Suangdoh is a mid-sized village situated in Suangdoh Sub-Division/TD Block, Churachandpur district, Manipur, Northeast India. It is located within what is known as the Guite Kual. Most of the villages in this area are headed by a Chief of the Guite clan.

Political History 
Suangdoh has always been under Guite rule. Among the Guites, the Suangdoh Chiefs are descendants of Thangpau, the third son of Inpipa Pu Vummang. Inpipa Pu Vummang is the 17th direct descendant of Pu Guite. From his capital city of choice, present-day Teddim, Pu Vummang ruled over 70 villages who paid him taxes.

Location 
The village was originally located on a hilltop 30 or 40 kilometers from Singngat. To the east lies Singngat, to the southeast lies the famous Tuivel River and distant neighboring villages such as Mualzin, Tuiman, Maukot, C.Tuiveljang, Mongken, Doupau, Chiangpi, Tuilakjang, Lungthul (T), Enpum and Lungchin, and to the west lies the hill range of Lungthul.
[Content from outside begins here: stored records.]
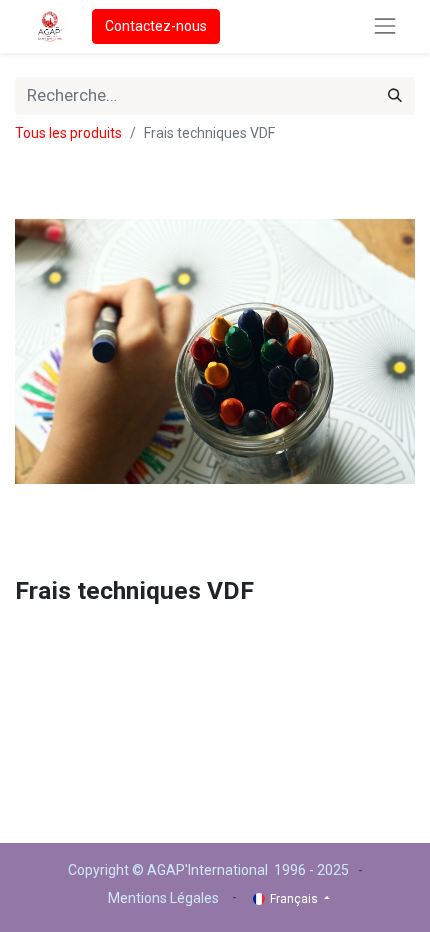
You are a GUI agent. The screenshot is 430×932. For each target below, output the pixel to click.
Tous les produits (68, 133)
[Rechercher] (395, 96)
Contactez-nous (156, 26)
In the early 1990s, the then Chief Mr Khamchinpau Guite decided to move the village to a place originally known as Hiangtui, as the “new” Guite Road could not pass through Suangdoh as it was situated on a hilltop. Thus, the village is now situated about 5 km from its original location, on a low-lying flat top. This new Suangdoh is now roughly 35 kilometers from the nearest Tehsil, Singngat, 60 km from Churachandpur, and 89 km from Imphal. Today, the village has over 200 households, a PHSC/ Health & Wellness Centre, a Government High School and a Church-run Junior High School called Kaikhoen Academy. It is approximately 2 km long.

Nearby villages include Tuiveljang, Maukot, Mongken, Doupau, Chiangpi, Tuilaakjang, Lungthul(T), Lungthul(E), Lungchin, etc.  The rivers Tuivel, Tuilak, Tuivai, Zaupilui, Govomlui, and  flows in and around Suangdoh.

Tuiveljang, Tuilakjang, Doupau and Chiangpi were curved out of Suangdoh land, in other words, they are Machets.

People 
The total population of Suangdoh at the 2001 census was 1337, with a male population of 663 and a female population of 674.  Their main occupation has shifted from jhuming cultivation to other farming professions. Suangdoh is about 60 kilometers from Lamka and vehicles go to the village almost every day.